A New Breakthrough in Quantum Light Emitters

A New Breakthrough in Quantum Light Emitters

Quantum science has taken a significant leap forward with a groundbreaking development in the field of quantum light emitters. A team of researchers from Los Alamos National Laboratory has successfully generated a stream of circularly polarized single photons using a new approach. This breakthrough has the potential to revolutionize quantum information and communication applications. By stacking two different atomically thin materials, the researchers have achieved a chiral quantum light source without the need for an external magnetic field.

In most cases, circularly polarized light emission requires high magnetic fields, complex nanoscale structures, or spin-polarized carriers. However, the Los Alamos team has taken a different approach with their proximity-effect technique. This method offers the advantages of low-cost fabrication and improved reliability. It eliminates the need for expensive superconducting magnets or intricate photonics structures, making it a more accessible option for future applications.

One of the significant achievements of this research is the combination of two essential components in a single device. By developing a light source capable of generating a continuous stream of single photons with circular polarization, the team has effectively merged two devices into one. This integration simplifies the process and enhances the overall efficiency of quantum information and communication systems.

The researchers at the Center for Integrated Nanotechnologies utilized a single-molecule-thick layer of tungsten diselenide semiconductor stacked onto a thicker layer of nickel phosphorus trisulfide magnetic semiconductor. To further enhance the emission of circularly polarized light, nanometer-scale indentations were created using atomic force microscopy. These indentations, approximately 400 nanometers in diameter, play a crucial role in the overall functionality of the device.

The nanometer-scale indentations on the stacked materials form wells or depressions in the potential energy landscape. When a laser is focused on the stack, electrons from the tungsten diselenide monolayer fall into these depressions, stimulating the emission of single photons. This mechanism provides a controlled and continuous stream of circularly polarized photons.

In addition to stimulating the emission of single photons, the nanoindentations also disrupt the magnetic properties of the underlying nickel phosphorus trisulfide crystal. This disruption creates local magnetic moments that point outward from the materials. These local magnetic moments play a crucial role in circularly polarizing the emitted photons, making them even more valuable for quantum information and communication applications.
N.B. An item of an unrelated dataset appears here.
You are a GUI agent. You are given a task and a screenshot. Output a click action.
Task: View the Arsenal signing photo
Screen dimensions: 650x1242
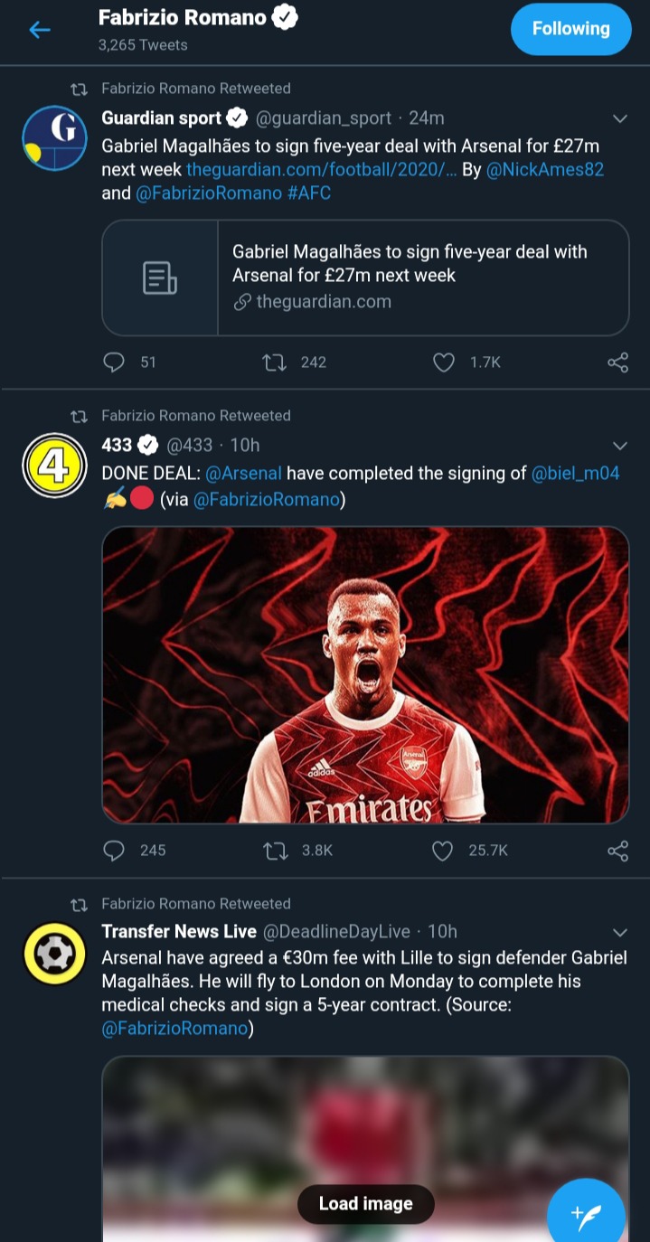click(x=365, y=674)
The research team conducted several experiments to confirm the viability and effectiveness of their approach. Through high magnetic field optical spectroscopy experiments and measurements of the minute magnetic fields of the local magnetic moments, the team successfully demonstrated their novel method of controlling the polarization state of a single photon stream.

Moving forward, the researchers are exploring ways to modulate the degree of circular polarization of the single photons using electrical or microwave stimuli. This ability to manipulate the polarization state would provide a means of encoding quantum information into the photon stream. Additionally, the team plans to further develop the technology by coupling the photon stream into waveguides to create photonic circuits for an ultra-secure quantum internet.

The successful generation of circularly polarized single photons without the need for an external magnetic field represents a significant breakthrough in the field of quantum light emitters. The low-cost fabrication, reliability, and integration of two essential components in a single device make this approach highly promising for future quantum information and communication systems. With further advancements, the potential for a secure and efficient quantum internet becomes more tangible. The future of quantum technology is brighter than ever, thanks to the ingenuity and dedication of researchers at Los Alamos National Laboratory.